Teori Domino dalam Organisasi

Dalam setiap permainan, selalu ada yang menang dan yang kalah. Dalam realitas, hanya ada satu tempat yang terbaik bagi si pemenang dan si kalah harus rela duduk di bangku permainan, tanpa menjadi siapa-siapa.

Hidup ini adalah sebuah permainan, dan melalui permainan kita dapat meningkatkan pemahaman kita tentang hidup dan kehidupan, termasuk berorganisasi. Manusia adalah Homo ludens, makhluk yang bermain, dan sudah banyak teori tentang permainan yang berkembang di dalam masyarakat, tetapi yang paling universal dan tua mungkin adalah sebuah permainan yang disebut domino.
Teori domino yang saya kemukakan disini bukanlah teori domino neo-klasik tentang kekhawatiran Amerika akan bahaya merah seiiring dengan rontoknya Vietnam Selatan yang seakan-akan mengecat Asia Tenggara menjadi area merah dalam peta dunia di gedung putih.

Teori domino yang saya kemukakan adalah teori domino klasik yang merupakan suatu analogi proses pembinaan modal insani (human capital) dalam konteks organisasi mencapai visi dan misinya sesuai dengan yang diamanatkan dalam anggaran dasar setiap organisasi.

Siapa orang yang tidak kenal permainan domino? Rasanya boleh dikatakan hampir setiap orang mengenal permainan dengan kartu yang bertotol-totol merah itu. Aturan permainannya pun sangat sederhana, yaitu jika suatu kelompok 4 orang memainkan 7 kartu, maka siapa yang paling dahulu menurunkan atau menghabiskan kartunya maka dia menjadi juara.

Dalam setiap permainan, selalu ada yang menang dan yang kalah. Dalam realitas, hanya ada satu tempat yang terbaik bagi si pemenang dan si kalah harus rela duduk di bangku permainan, tanpa menjadi siapa-siapa. Wajar bila pecundang mendapat hukuman, dan jaman ketika saya masih kecil dahulu biasanya yang kalah akan diberi gantungan ‘batu betere’ di telinganya. Dalam versi yang sedikit berbeda, mungkin hukuman itu diberikan dengan hiasan berupa ‘jepitan jemuran’ di telinga. Semakin sering anda kalah dalam permainan ini, semakin banyak batu batere atau jepitan jemuran yang menghiasi telinga anda.

Bila anda berada dalam situasi yang kalah, maka permainan anda akan tertekan karena adanya suatu keinginan untuk segera memenangkan permainan supaya beban jepitan segera dilepaskan. Semakin tertekan permainan anda, semakin rusak penampilan anda, dan akhirnya sebuah jepitan baru bertambah lagi di telinga anda.

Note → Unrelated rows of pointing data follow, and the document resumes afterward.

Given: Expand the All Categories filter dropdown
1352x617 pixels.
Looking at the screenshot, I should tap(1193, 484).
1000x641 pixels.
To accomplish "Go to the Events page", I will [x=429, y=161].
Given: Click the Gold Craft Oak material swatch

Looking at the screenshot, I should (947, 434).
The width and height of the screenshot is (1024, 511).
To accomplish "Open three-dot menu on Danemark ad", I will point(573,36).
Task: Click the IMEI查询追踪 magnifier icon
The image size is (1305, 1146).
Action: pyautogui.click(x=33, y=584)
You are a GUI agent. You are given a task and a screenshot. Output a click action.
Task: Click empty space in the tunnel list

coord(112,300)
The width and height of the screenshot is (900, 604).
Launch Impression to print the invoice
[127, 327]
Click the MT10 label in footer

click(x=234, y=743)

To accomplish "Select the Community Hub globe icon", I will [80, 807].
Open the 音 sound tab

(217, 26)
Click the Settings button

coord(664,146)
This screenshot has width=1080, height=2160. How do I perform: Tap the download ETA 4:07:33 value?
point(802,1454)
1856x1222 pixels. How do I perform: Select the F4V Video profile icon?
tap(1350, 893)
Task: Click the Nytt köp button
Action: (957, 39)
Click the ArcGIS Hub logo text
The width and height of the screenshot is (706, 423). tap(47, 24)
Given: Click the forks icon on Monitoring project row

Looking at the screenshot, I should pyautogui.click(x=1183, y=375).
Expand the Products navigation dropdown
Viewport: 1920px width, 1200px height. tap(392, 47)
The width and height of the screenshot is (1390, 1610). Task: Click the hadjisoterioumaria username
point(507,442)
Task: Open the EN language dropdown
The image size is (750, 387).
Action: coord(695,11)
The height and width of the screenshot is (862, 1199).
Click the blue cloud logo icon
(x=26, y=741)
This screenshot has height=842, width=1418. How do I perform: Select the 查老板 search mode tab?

Jika jepitan itu sudah sedemikian indahnya sehingga membentuk bunga di kedua telinga anda, maka anda harus siap ditertawakan oleh para pemain lainnya. Mereka akan semakin keras tertawa untuk merusak permainan anda, sehingga anda semakin kalah dan mereka tetap rileks sebagai pemenang. Karena jepitan yang semakin menekan, anda mungkin mulai menginginkan keajaiban untuk memenangkan pertandingan dengan membuat angka ganda (double strike), sehingga angka awal permainan sama dengan angka terakhir yang anda turunkan, dan semua jepitan akan lepas dari telinga anda.

Godaan untuk memenangkan pertandingan dengan double strike semakin menjadi obsesi, dan kadang kala anda mulai menghalalkan segala cara untuk mendapatkannya. Jalan pintas berupa berbagai bentuk kecurangan mungkin mulai dipraktekkan, entah dengan menukar kartu secara diam-diam atau melakukan tindakan ilegal lainnya.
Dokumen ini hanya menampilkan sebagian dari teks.